Am zurückliegenden verschneiten Sonntagmorgen hatte die weibliche D-Jugend-Auswahl des ASV Hamm-Westfalen schon vor dem Anpfiff gegen den TV Beckum sehr viel Gutes getan: Die Mannschaftsverantwortlichen hatten der Spielverlegung auf die Morgenstunden zugestimmt, damit am Nachmittag das Spiel der Jungs der A-Jugend stattfinden konnte. Die Begegnung fand wie beim letzten Auswärtsspiel in Beckum zudem „außer Konkurrenz“ statt, da die Gäste Spielerinnen aus der C-Jugend einsetzen wollten und die mitgereisten Fans wurden mit reichlich Kaffee versorgt.

Pünktlich mit Anpfiff war es dann aber vorbei mit den Nettigkeiten: Bereits nach wenigen Sekunden fiel das erste Tor für die Gastgeberinnen. Dieses Bild sollte sich im Spielverlauf noch sehr oft wiederholen. Es entwickelte sich schnell eine Partie, in welcher die Mädels des ASV zwar deutlich überlegen waren, aber, zur Freude von Trainerbank und Zuschauenden, nicht in Einzelaktionen verfielen, sondern sehenswerte Spielzüge entwickelten, Übersicht bei den Pässen zeigten und auch in der Deckung sehr gut harmonierten.
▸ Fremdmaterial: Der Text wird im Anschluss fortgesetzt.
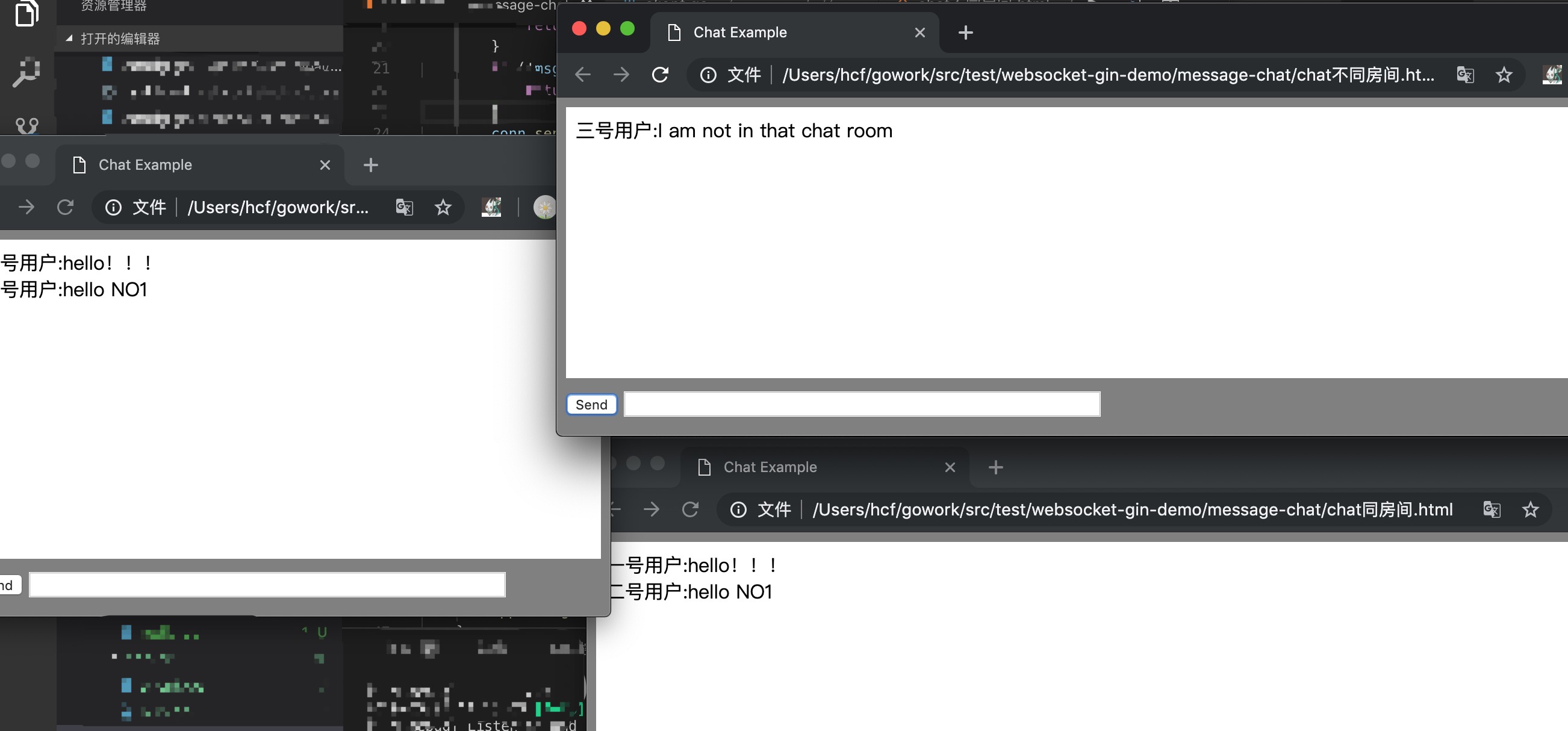Open VS Code Explorer files icon
This screenshot has height=731, width=1568.
coord(26,13)
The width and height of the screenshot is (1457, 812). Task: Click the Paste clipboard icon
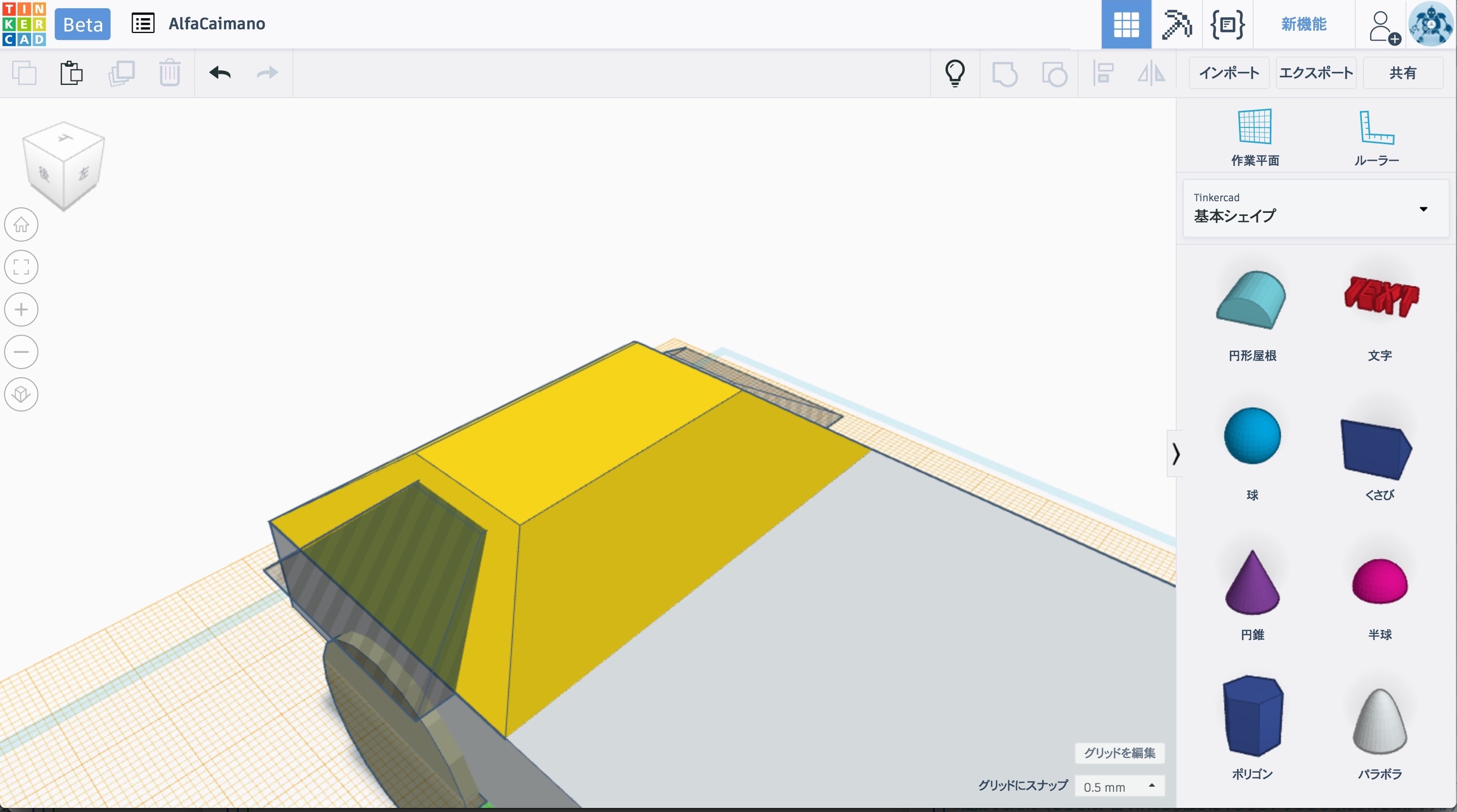coord(71,73)
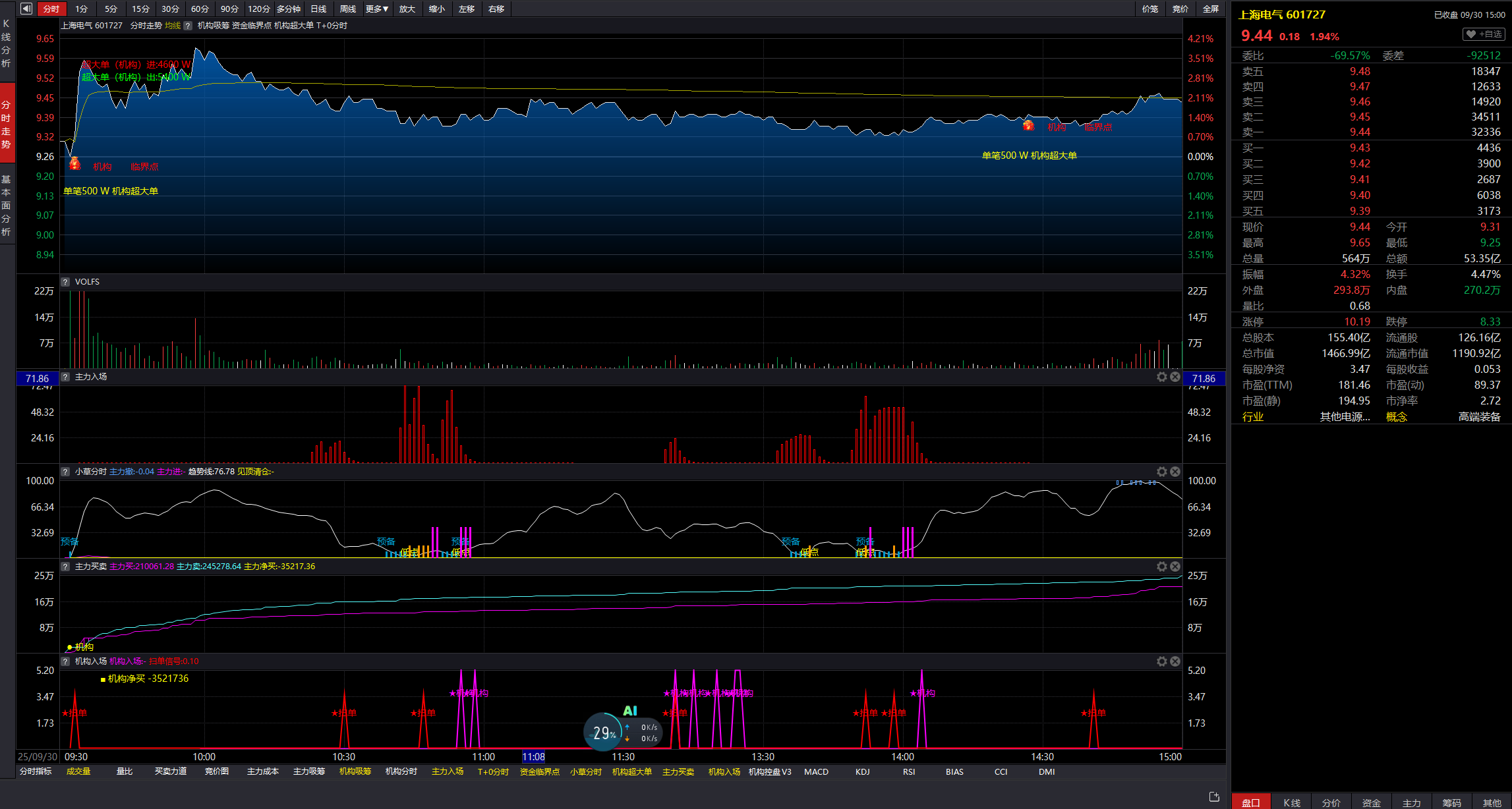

Der 15:3-Pausenstand sprach dann auch deutlich für die Qualität des ASV, so dass das Trainergespann Kliewe und Wolff die Halbzeitansprache ruhig gestalten konnten. Auch nach Wiederanpfiff dominierten die Gastgeberinnen aus Hamm und setzten weiter eingeübte Spielzüge um mit den klangvollen Namen „Banane links“ und „Banene rechts“ oder Kreuzen und Doppelpässen. Auch wenn ihre Heimatstadt einige Zementwerke beherbergt, konnten die Gäste des TV Beckum keinerlei Beton in der Deckung anrühren und mussten einen (tor-)erfolgreichen Angriff nach dem anderen der ASV-Mädchen zulassen. Im fairen Spiel resultierten drei Spielunterbrechungen aus zwei gelben Karten gegen die Gastgeberinnen – eher aus Übermotivation – und einmal wegen berechtigter „modischer“ Einwände des Unparteiischen in Bezug auf Ohrringe.

Die Begegnung blieb bis zum Schlusspfiff eine einseitige Angelegenheit für die ASVlerinnen, bei der sich fast alle Spielerinnen auch in die Torschützenliste eintragen konnten, welche sich mit Ertönen der Schlusssirene auf 28:9 aufsummiert hatte.

Der Applaus im Anschluss galt dann aber nicht nur dem Sieg, sondern auch der wieder mal geschlossenen Mannschaftsleistung, der sehenswerten Weiterentwicklung des Zusammenspiels und der deutlichen Entwicklung der einzelnen Spielerinnenpersönlichkeiten im Sinne einer Teamleistung. So bereitete der Auftritt der Mädchen allen Beteiligten wieder viel Freude, egal ob auf der Trainerbank, den Zuschauerrängen oder selbstverständlich auf dem Feld.